The original Tamil novel was awarded the ILF Samanvay Bhasha Samman in 2015. The English version was awarded The Tamil Literary Garden Award for Translation in 2014, and longlisted for the 2018 National Book Award for Translated Literature. It was also announced as the Sahitya Akademi Translation Prize awardee in 2018, but the High Court of Madras passed a stay order on it after agitators filed a plea against it. Vasudevan consequently declined the award, citing an unwillingness to pursue a legal battle for the same. In the wake of these events, Sahitya Akademi jury member Githa Hariharan filed a counter-affidavit contending that issues within the purview of litterateurs could not be subjected to judicial review.

==Controversy==

"Author Perumal Murugan has died. He is no god, so he is not going to resurrect himself. Nor does he believe in reincarnation. From now on, Perumal Murugan will survive merely as a teacher, as he has been. [...] Please leave him alone. Thanks to everyone."
— - Perumal Murugan, in a Facebook post published in January 2015.
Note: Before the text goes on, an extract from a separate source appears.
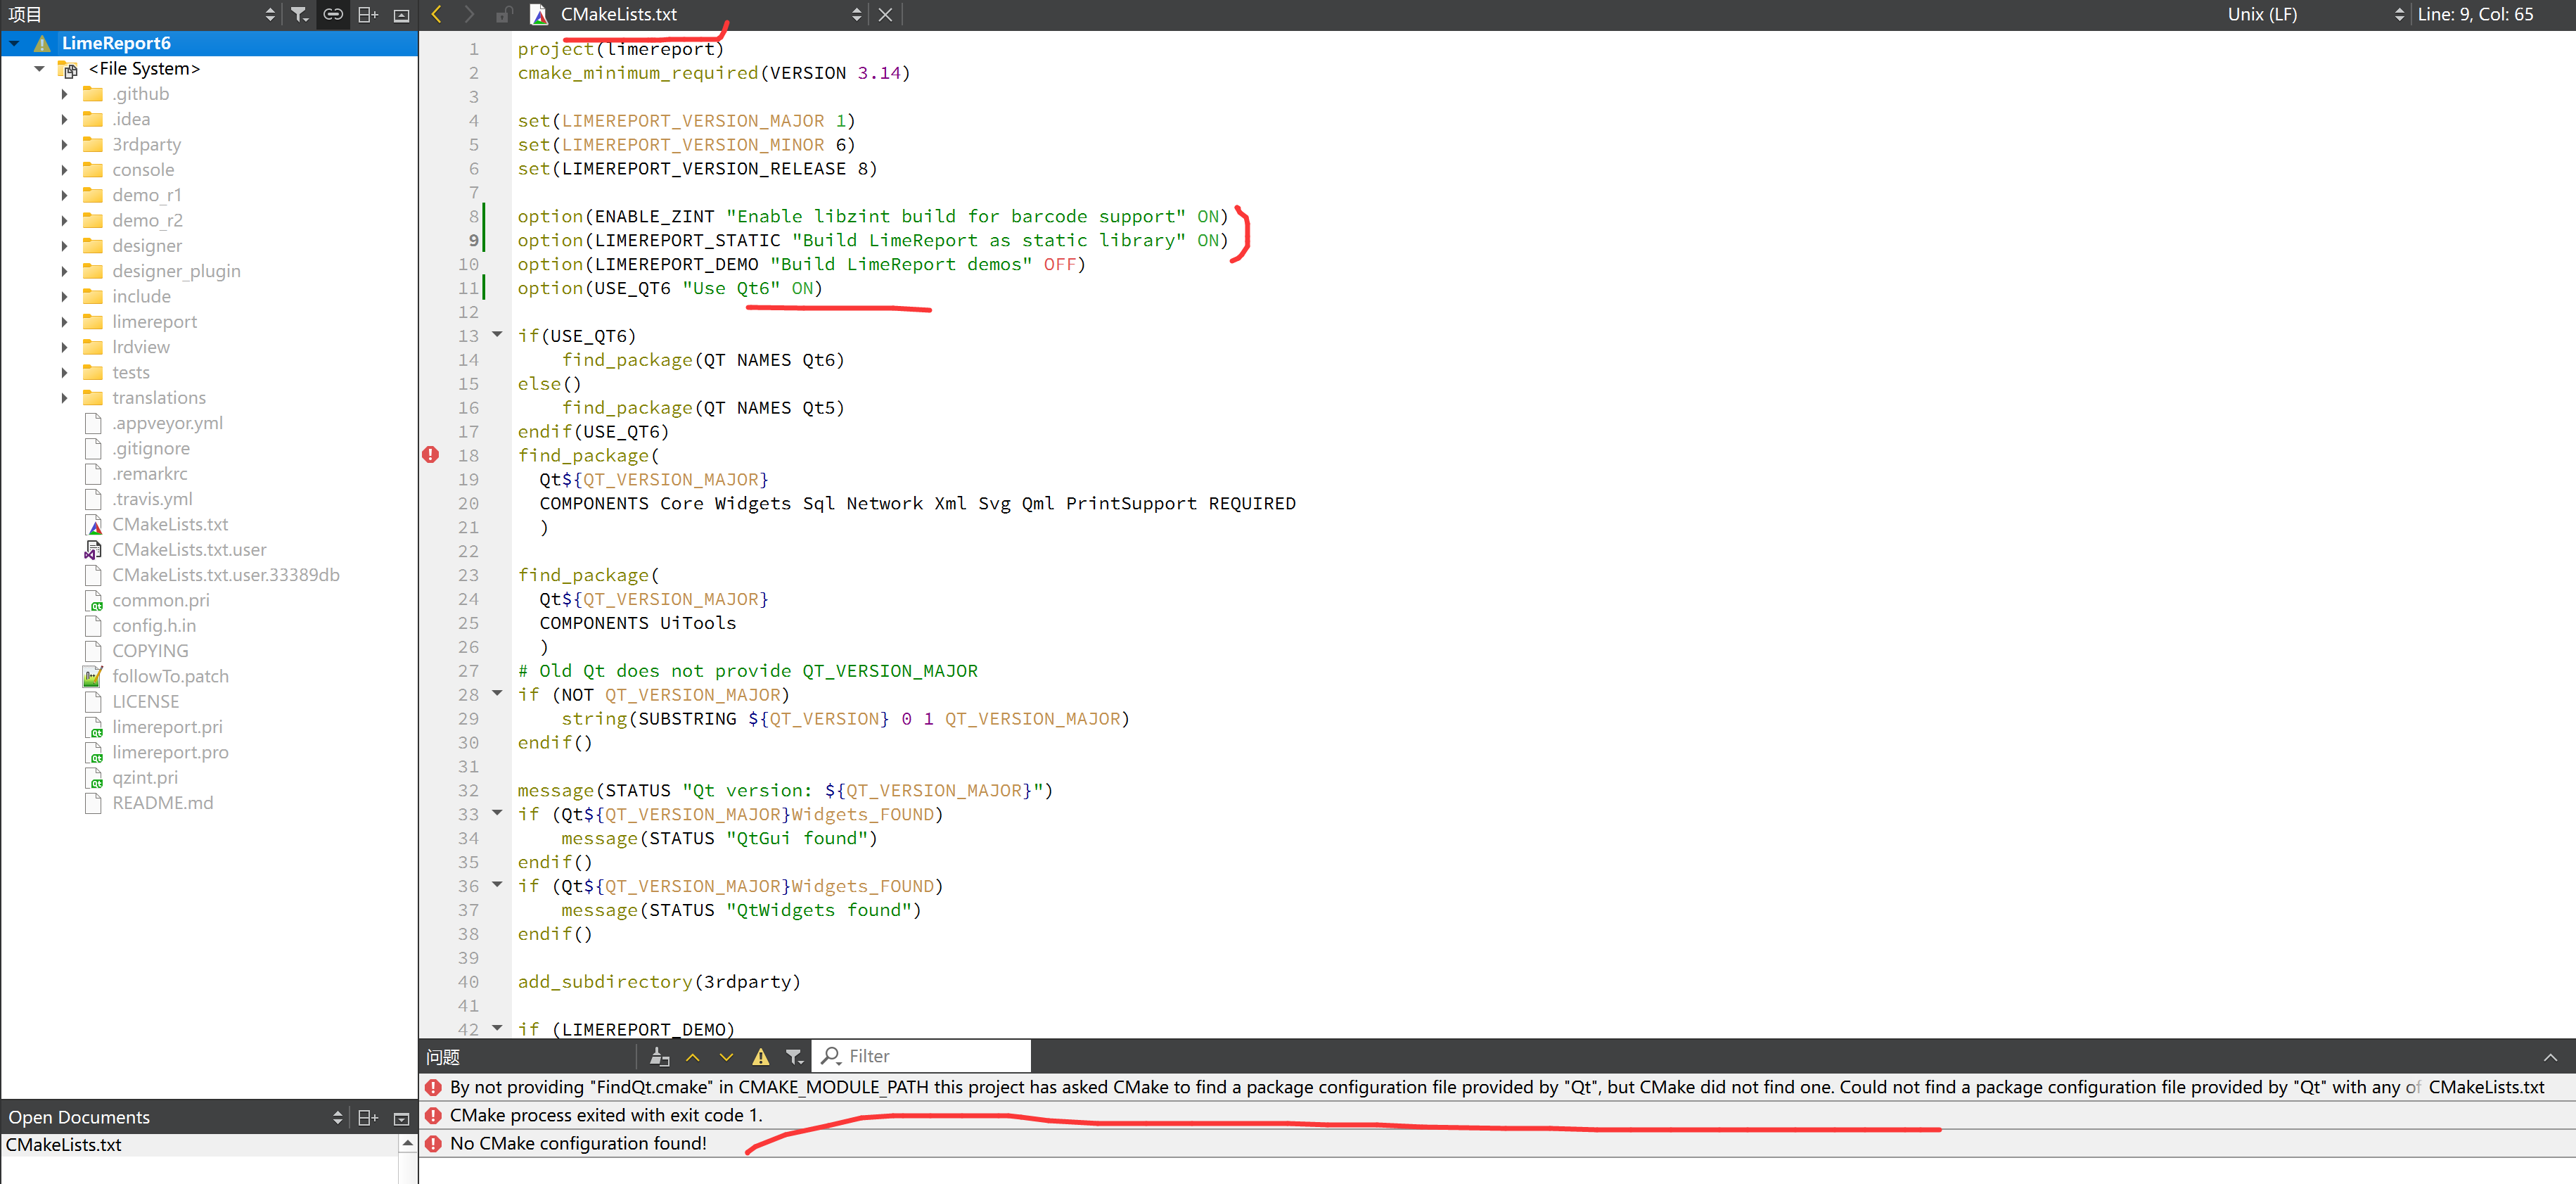Jump to next issue with down chevron
Screen dimensions: 2576x1184
tap(726, 1056)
In December 2014, the novel attracted the attention of various caste-based factions in Tamil Nadu, who claimed that the novel's depiction of extramarital sex during the Ardhanarishvara festival insulted their deity and the women of their caste. Nearly 10,000 copies of the controversial portions of the novel were distributed by the protesters in houses and among women to mobilize people against the book. Protests broke out in Tiruchengode, where copies of the book were burned and an official complaint, demanding a ban against the book and the arrest of the publisher and author, was lodged. After a district-wide strike was declared, Murugan issued a clarification that he would remove all references to the place where events in the novel take place. As protests continued, he attended a peace meeting presided over by local administrators, where he was forced to render an unconditional apology and agreed to withdraw the book itself. In the aftermath of these events, he posted what has been called a "literary suicide" note on his Facebook page, withdrawing all his written work and declaring a self-imposed end to his career as a writer.
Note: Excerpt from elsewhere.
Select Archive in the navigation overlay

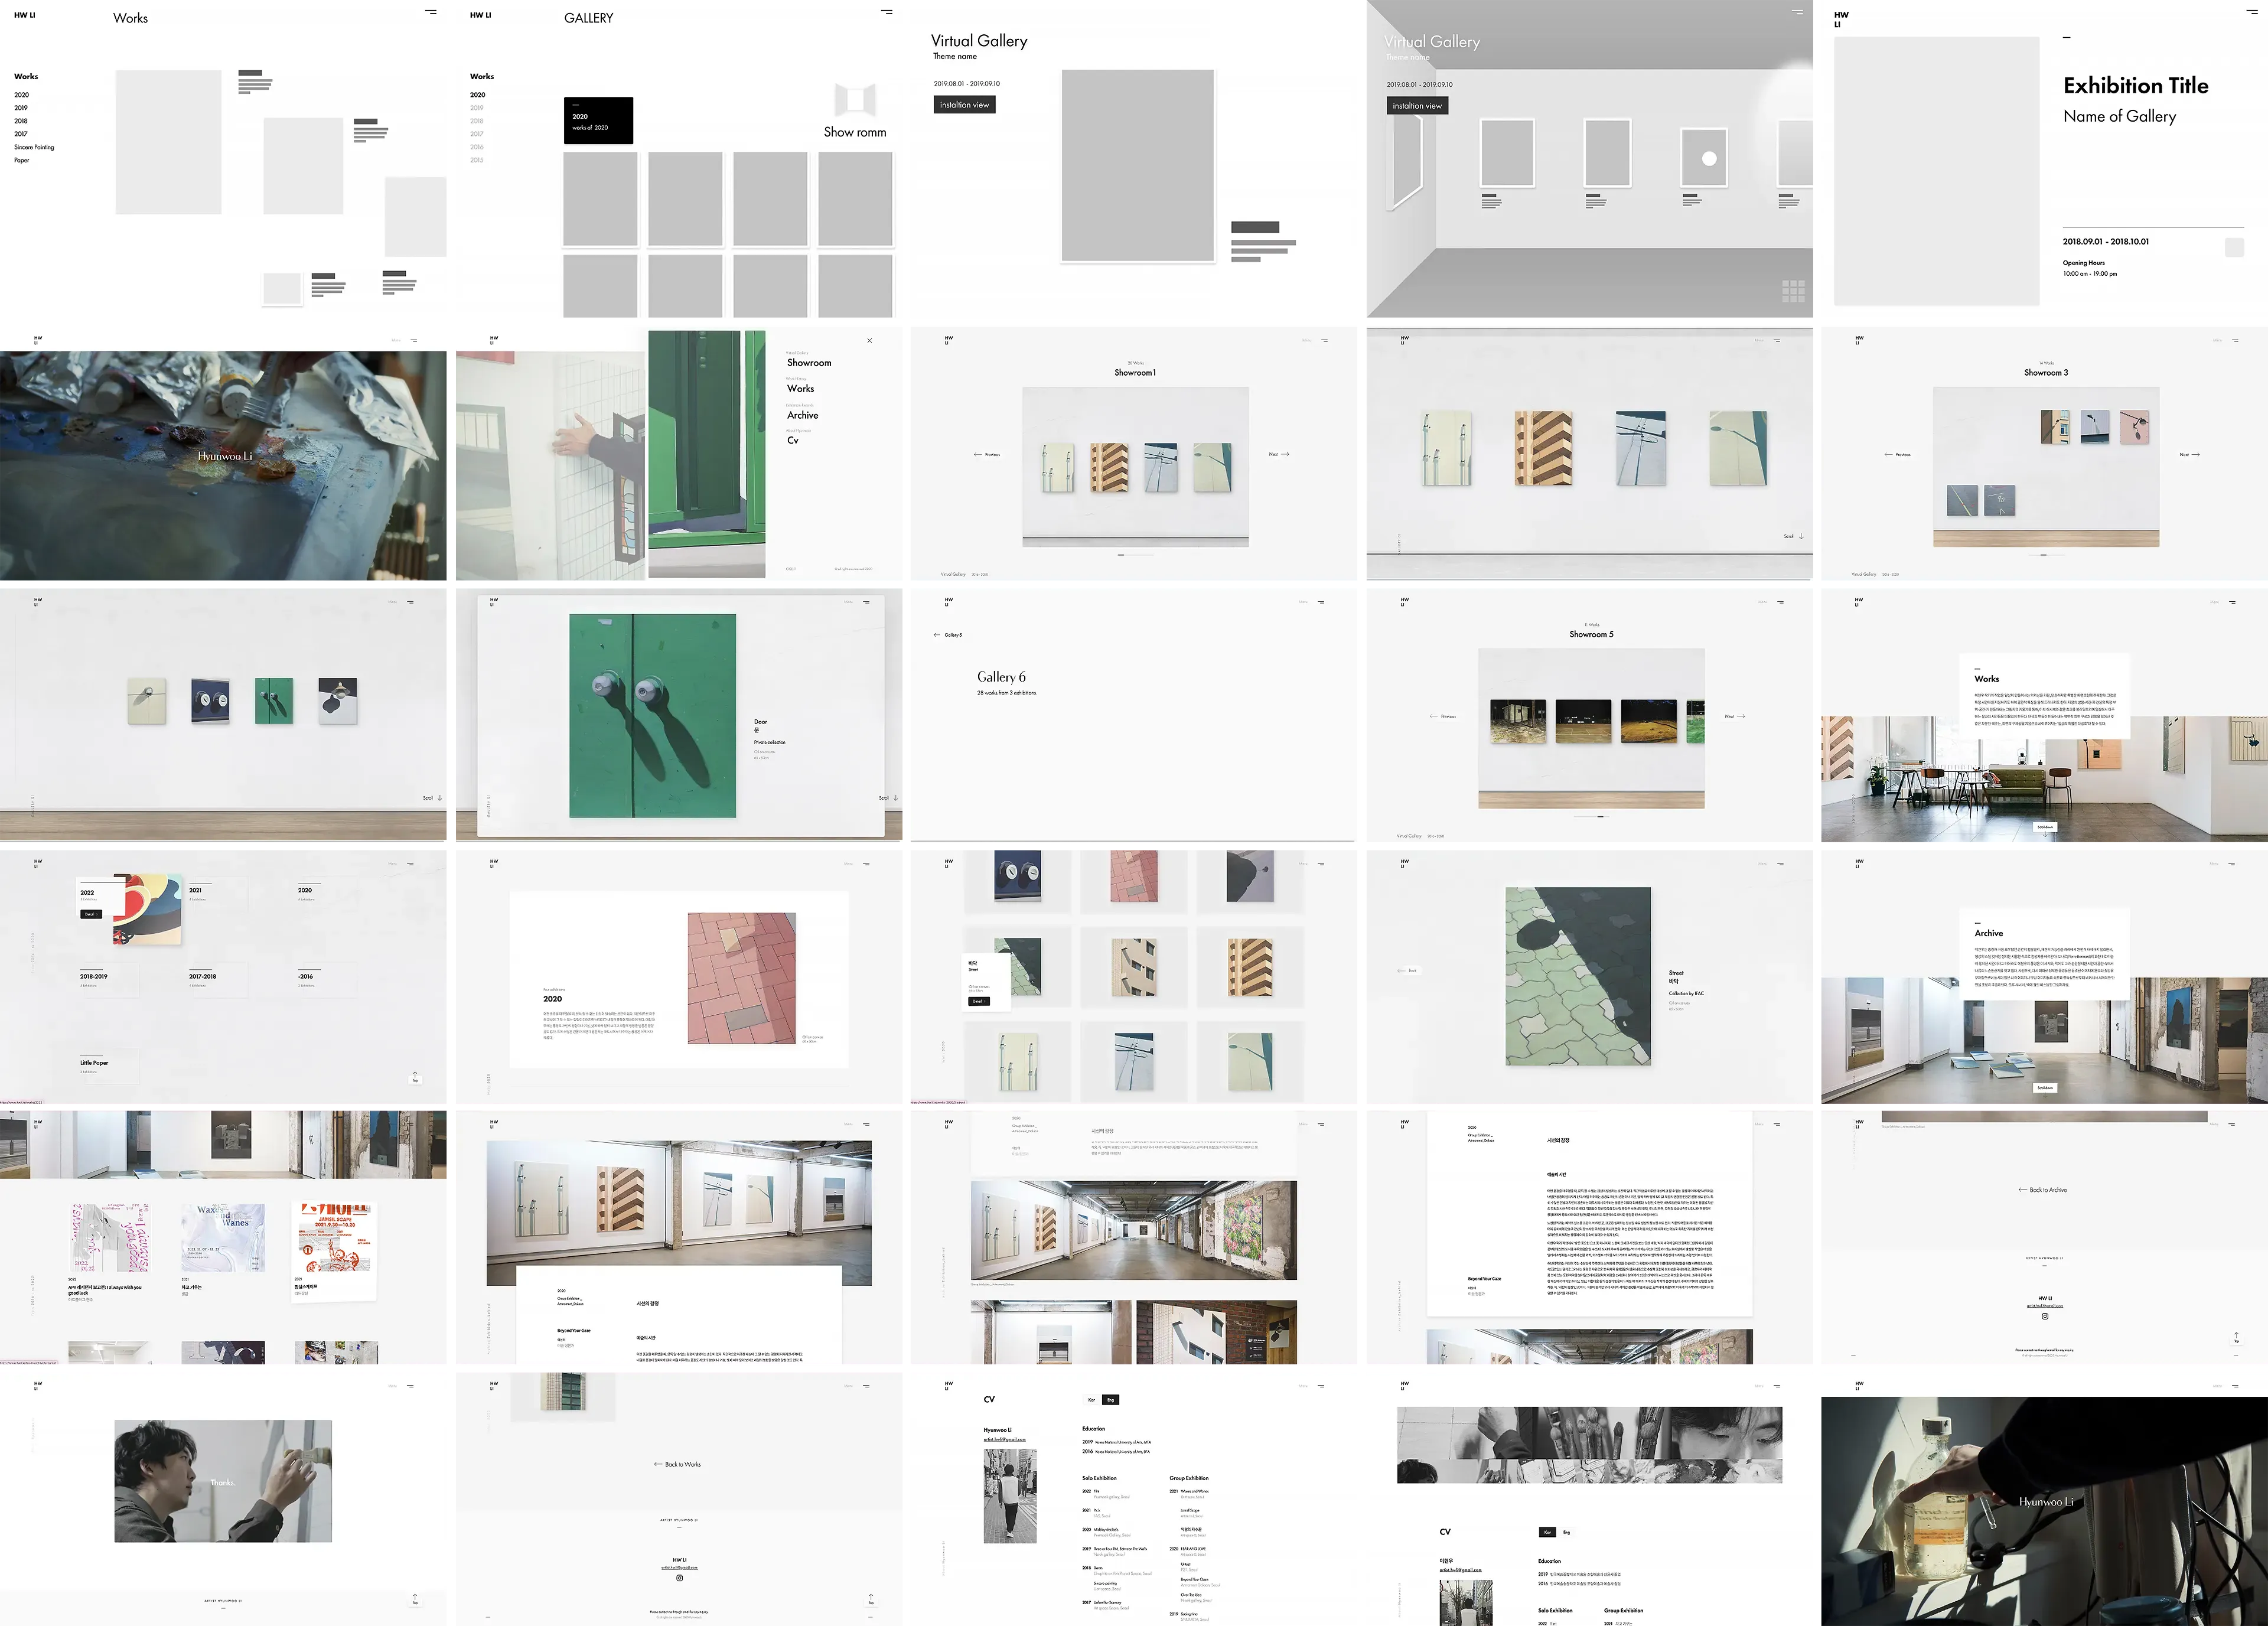click(803, 415)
In 2016, a petition was filed with the Madras High Court to nullify the settlement against publication of the book. Concurrently, multiple criminal complaints were filed against Murugan on the grounds of obscenity, blasphemy, and defamation. The High Court ultimately ruled in favor of the author, invalidating the settlement and dismissing the criminal complaints. In the verdict delivered in July 2015, Chief Justice Sanjay Kishan Kaul held:

The choice to read is always with the reader. If you do not like a book, throw it away. All writings, unpalatable for one section of the society, cannot be labelled as obscene, vulgar, depraving, prurient and immoral. The author and artistes like him cannot be under a constant apprehension that if he deviates from the oft-treaded path, he will face adverse consequences. Let the author be resurrected to what he is best at. Write.
— Excerpts from the Madras High Court ruling, July 2016

The judgment was hailed in the press as a landmark victory for free speech in India.

==Sequel==
In 2014, Murugan wrote two books, அர்த்தநாரி (/ta/) and ஆலவாயன் (/ta/) as "dual sequels" to One Part Woman, both picking up from the end of the original novel but each following different storylines. However, the protests against the original broke out in the time leading up to the printing and release of the books, thus curtailing its publication. Subsequent to the High Court ruling on the matter, the books were translated into English by the original translator, Aniruddhan Vasudevan, as A Lonely Harvest and Trial by Silence respectively, and were released in December 2018 by Penguin Random House. The books were well received by critics, who praised the novels' indigenous writing style, strong characters and the themes they dealt with. The two books were jointly shortlisted for the JCB Prize for Literature 2019.